'''

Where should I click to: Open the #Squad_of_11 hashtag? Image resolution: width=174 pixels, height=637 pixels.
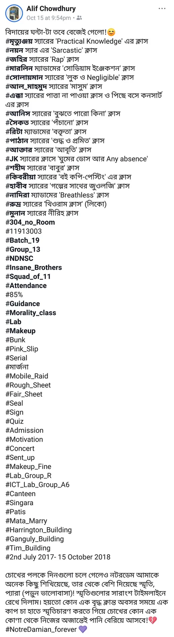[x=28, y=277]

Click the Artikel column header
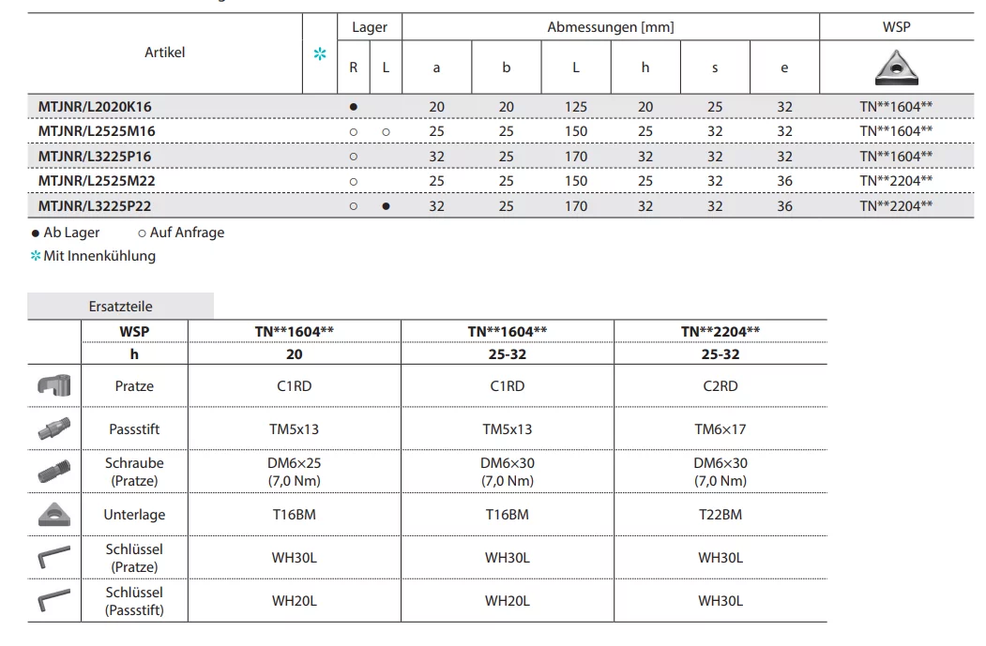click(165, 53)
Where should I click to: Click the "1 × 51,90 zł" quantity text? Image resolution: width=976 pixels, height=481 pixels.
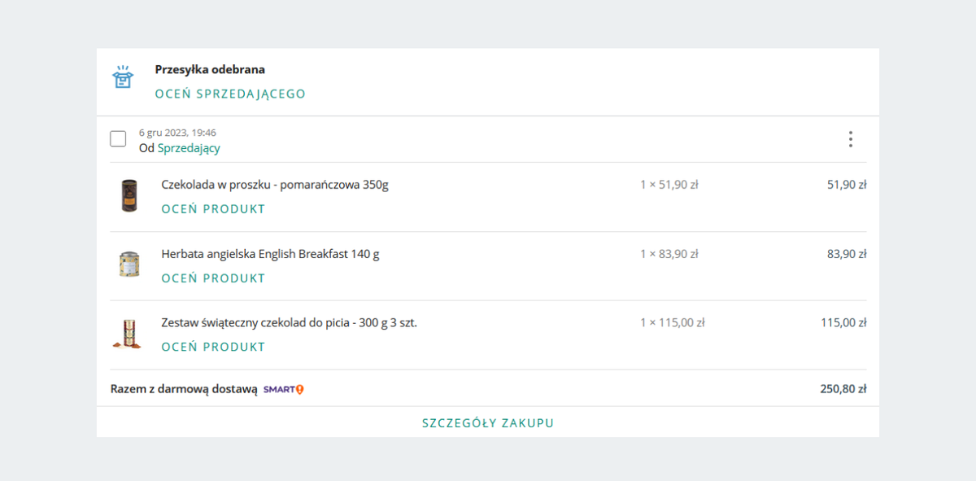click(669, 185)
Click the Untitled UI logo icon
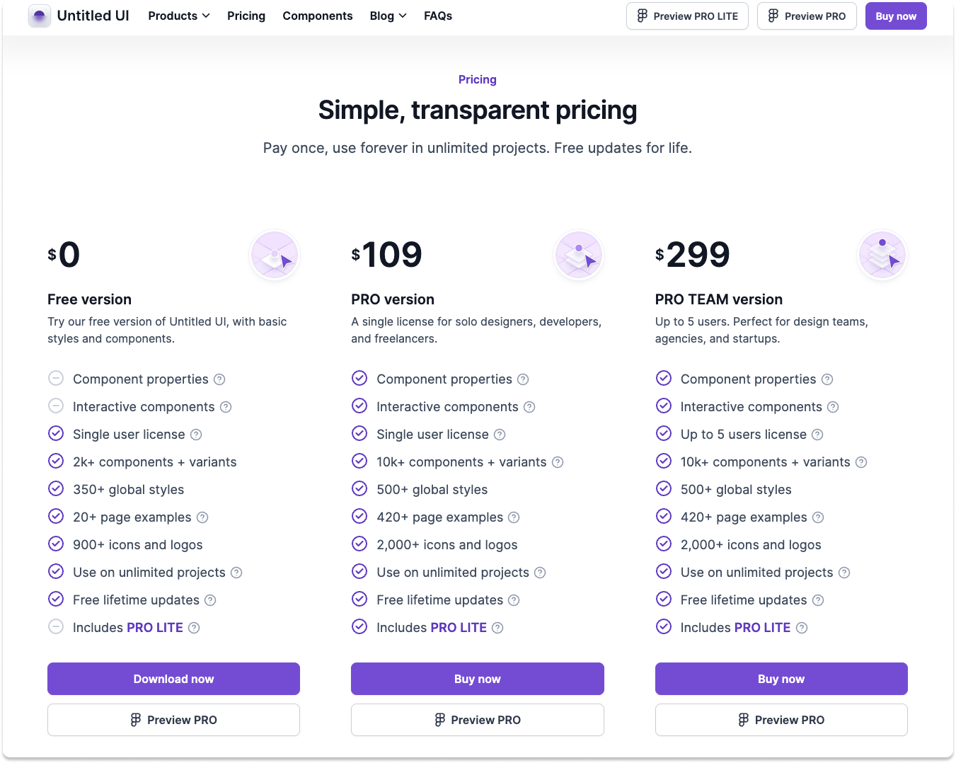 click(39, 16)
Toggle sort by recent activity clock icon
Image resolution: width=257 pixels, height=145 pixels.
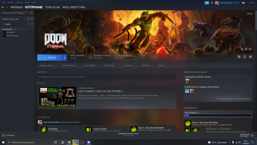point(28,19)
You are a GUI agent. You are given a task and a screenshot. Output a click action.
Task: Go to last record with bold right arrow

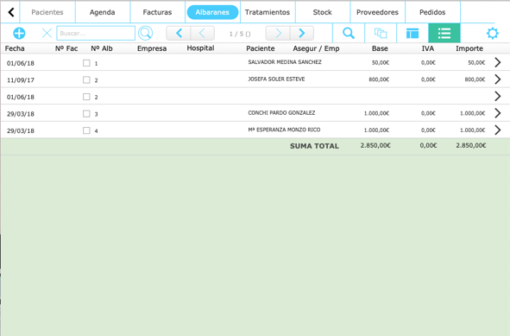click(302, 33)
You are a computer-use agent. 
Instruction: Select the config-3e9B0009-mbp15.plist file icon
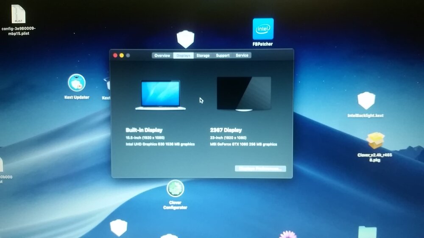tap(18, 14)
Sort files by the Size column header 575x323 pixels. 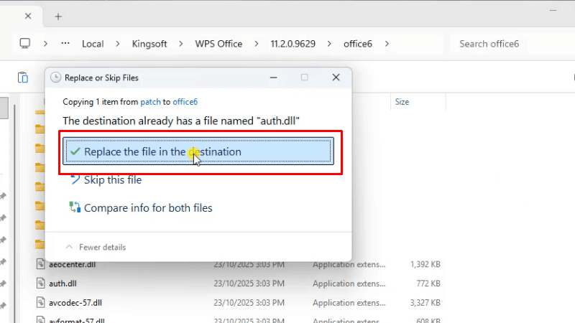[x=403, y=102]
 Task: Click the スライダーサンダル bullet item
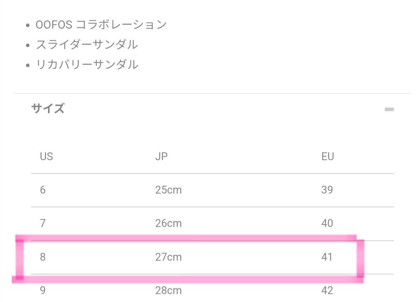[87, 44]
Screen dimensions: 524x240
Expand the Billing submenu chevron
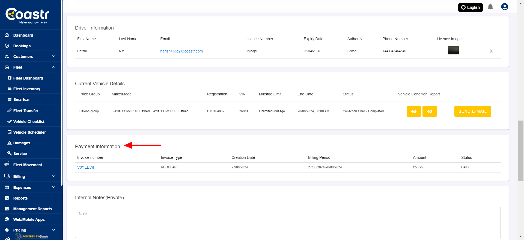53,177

'''
'''

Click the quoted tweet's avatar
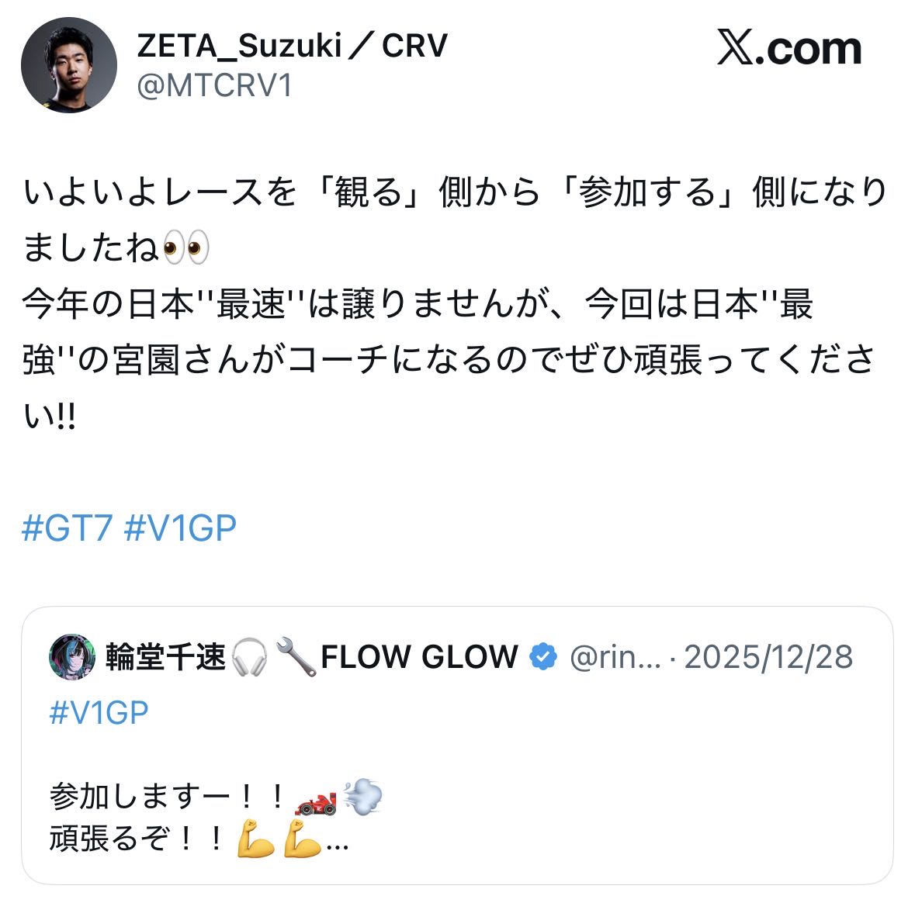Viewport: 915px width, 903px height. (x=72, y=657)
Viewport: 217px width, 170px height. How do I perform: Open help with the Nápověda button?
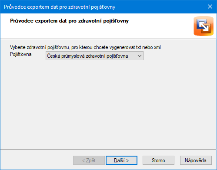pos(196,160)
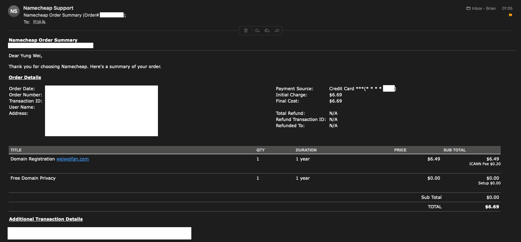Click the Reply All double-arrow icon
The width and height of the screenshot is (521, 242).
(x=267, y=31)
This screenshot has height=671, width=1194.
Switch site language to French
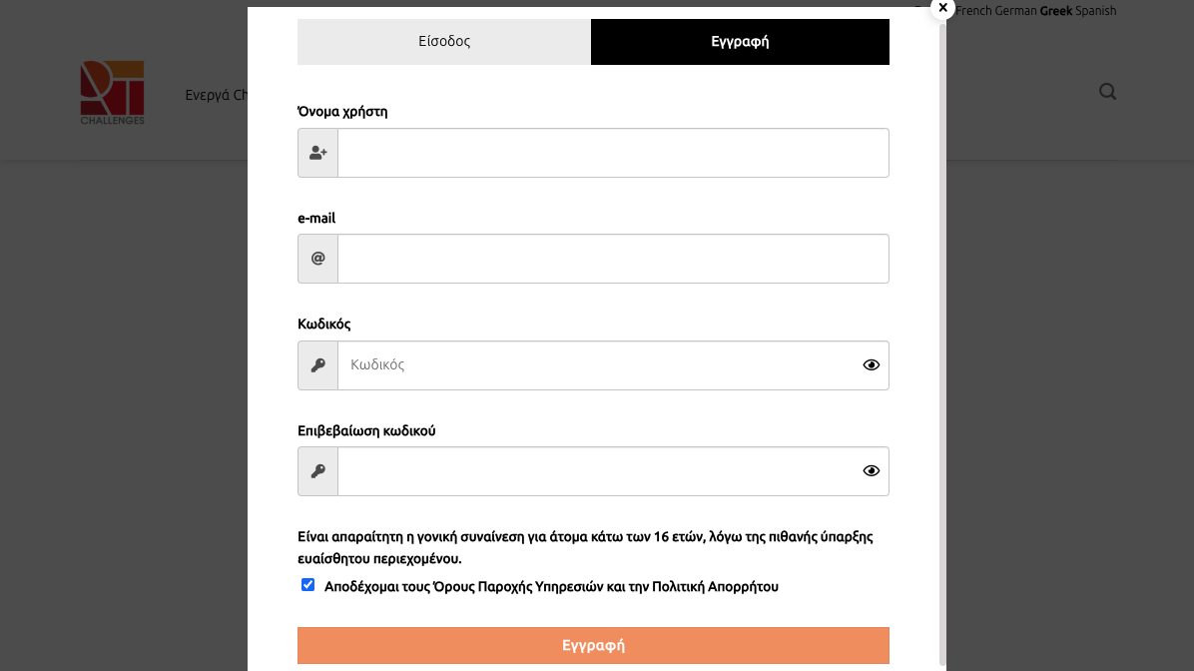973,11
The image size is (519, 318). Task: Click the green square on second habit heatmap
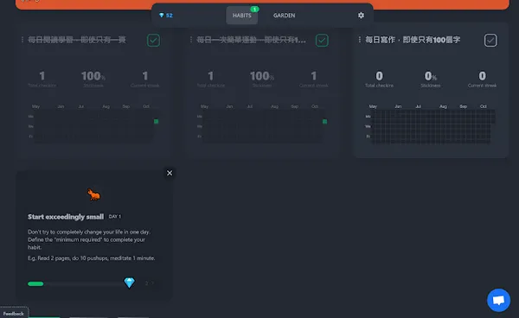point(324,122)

'''
'''

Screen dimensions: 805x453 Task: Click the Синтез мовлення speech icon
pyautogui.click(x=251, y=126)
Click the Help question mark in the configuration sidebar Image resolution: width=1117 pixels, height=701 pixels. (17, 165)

'''

Task details »
Update the records in the stretch from "Screen dimensions: 805x453" through "Click the Help" by changing "sidebar" to "panel", and give those lines back with nothing else altered.

Solution below »
Screen dimensions: 805x453 Task: Click the Синтез мовлення speech icon
pyautogui.click(x=251, y=126)
Click the Help question mark in the configuration panel Image resolution: width=1117 pixels, height=701 pixels. (17, 165)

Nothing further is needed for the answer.